Among other notable individual stocks, HSBC HOLDINGS fell over 5%. The decline followed the company's midday announcement of its first-quarter results, reporting reported pre-tax profit of $9.376 billion for the period ending March 31st, a decrease of 1.14% year-over-year, which fell short of market expectations. Tianxing Medical surged 118.27% on its first day of trading, closing at HK$215 per share. China Tourism Group Duty Free dropped more than 4%, after having fallen over 7% intraday to a fresh nearly seven-month low.
Securities analysts noted that risk appetite among investors tended to be cautious ahead of the holiday period, although southbound capital maintained relatively strong net inflows. Activity remained active in sectors like semiconductors, AI computing, and some newly listed stocks, indicating continued structural allocation of funds towards domestic computing power, the AI industry chain, and high-growth segments. Considering the ongoing iteration of domestic large language models, expanding demand for AI computing power, and the relative attractiveness of Hong Kong's tech sector valuation, analysts believe the Hang Seng Tech Index still holds allocation value from a medium-term perspective.
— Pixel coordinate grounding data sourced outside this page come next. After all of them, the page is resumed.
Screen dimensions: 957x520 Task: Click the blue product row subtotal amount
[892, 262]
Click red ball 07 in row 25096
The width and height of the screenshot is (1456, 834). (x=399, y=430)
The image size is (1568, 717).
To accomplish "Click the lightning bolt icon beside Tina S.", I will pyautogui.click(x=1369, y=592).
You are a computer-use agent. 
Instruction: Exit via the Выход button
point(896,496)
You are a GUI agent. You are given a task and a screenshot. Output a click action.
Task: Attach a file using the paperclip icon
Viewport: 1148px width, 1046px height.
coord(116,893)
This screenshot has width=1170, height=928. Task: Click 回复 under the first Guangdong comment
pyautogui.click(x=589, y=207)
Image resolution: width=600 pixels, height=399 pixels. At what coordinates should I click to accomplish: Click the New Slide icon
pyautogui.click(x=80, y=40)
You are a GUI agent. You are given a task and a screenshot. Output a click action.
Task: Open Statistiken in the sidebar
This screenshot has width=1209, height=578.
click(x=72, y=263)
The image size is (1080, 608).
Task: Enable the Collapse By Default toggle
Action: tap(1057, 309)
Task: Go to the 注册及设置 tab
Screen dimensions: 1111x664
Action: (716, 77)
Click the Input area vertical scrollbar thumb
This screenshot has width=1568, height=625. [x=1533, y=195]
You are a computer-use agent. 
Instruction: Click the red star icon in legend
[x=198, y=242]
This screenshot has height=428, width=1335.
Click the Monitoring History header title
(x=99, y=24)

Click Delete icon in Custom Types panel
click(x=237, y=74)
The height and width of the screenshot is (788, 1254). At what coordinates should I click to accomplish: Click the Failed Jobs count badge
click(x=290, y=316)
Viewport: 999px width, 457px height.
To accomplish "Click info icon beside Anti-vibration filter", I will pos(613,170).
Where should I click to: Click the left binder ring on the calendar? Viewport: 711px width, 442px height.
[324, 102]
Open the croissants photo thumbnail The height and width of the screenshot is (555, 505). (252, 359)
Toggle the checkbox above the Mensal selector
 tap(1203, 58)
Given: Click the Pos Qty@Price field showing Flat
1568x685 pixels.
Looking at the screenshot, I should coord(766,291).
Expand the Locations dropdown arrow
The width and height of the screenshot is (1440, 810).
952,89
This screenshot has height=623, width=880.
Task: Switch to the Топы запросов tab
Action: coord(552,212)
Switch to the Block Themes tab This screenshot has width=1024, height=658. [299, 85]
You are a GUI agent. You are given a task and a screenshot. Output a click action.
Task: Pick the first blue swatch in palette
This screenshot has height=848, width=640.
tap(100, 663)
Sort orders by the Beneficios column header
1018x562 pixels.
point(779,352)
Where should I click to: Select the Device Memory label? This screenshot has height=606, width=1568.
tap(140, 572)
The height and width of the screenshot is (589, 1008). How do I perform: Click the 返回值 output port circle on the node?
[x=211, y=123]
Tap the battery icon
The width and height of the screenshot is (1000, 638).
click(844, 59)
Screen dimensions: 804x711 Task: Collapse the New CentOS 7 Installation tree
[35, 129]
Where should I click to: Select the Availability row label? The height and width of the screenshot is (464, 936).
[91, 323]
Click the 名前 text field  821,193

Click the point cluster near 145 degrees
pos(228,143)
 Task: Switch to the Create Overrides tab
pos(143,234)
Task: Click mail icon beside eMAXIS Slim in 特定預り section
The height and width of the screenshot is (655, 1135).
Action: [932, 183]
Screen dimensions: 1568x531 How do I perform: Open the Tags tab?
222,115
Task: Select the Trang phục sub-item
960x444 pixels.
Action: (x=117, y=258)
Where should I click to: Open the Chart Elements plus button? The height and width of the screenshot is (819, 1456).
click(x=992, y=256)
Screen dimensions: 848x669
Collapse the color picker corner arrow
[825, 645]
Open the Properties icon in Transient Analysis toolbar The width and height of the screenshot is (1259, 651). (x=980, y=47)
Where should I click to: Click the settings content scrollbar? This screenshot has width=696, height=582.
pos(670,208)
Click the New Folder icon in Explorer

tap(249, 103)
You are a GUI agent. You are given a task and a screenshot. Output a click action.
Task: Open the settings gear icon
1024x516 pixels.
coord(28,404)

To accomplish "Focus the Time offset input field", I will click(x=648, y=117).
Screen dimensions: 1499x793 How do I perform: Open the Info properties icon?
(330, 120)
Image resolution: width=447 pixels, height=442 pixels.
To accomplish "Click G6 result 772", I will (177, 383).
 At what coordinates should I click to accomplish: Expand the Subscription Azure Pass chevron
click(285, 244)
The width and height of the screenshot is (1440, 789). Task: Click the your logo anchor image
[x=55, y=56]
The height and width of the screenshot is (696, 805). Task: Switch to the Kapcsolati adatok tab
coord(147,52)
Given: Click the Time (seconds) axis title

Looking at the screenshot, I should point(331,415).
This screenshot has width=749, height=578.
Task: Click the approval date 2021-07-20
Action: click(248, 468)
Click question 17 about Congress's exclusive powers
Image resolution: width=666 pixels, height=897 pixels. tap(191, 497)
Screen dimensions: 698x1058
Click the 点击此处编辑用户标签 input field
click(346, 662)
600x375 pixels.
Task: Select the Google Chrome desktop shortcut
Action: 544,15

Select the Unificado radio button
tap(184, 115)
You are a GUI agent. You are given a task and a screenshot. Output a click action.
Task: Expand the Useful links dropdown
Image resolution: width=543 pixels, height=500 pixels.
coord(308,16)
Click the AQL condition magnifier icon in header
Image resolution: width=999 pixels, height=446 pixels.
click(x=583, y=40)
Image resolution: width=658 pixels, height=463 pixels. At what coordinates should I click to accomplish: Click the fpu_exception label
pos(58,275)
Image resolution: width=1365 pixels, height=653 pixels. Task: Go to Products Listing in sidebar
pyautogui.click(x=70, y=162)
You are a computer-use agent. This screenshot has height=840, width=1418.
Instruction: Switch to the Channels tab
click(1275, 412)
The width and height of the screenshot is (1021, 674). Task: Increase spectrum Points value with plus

Other analysis suggests that Hong Kong technology stocks are currently at a resonance point characterized by low valuations, the dissipation of negative factors, returning capital flows, and AI-driven catalysts, highlighting their investment appeal. Continuous catalysts within the AI industry chain are driving an uptrend in the prosperity of sectors such as hardware, cloud computing, and internet applications. With expectations for both earnings recovery and valuation re-rating, Hong Kong tech stocks already present a favorable risk-reward profile for medium-term allocation and represent a high-quality investment direction within the current technology theme.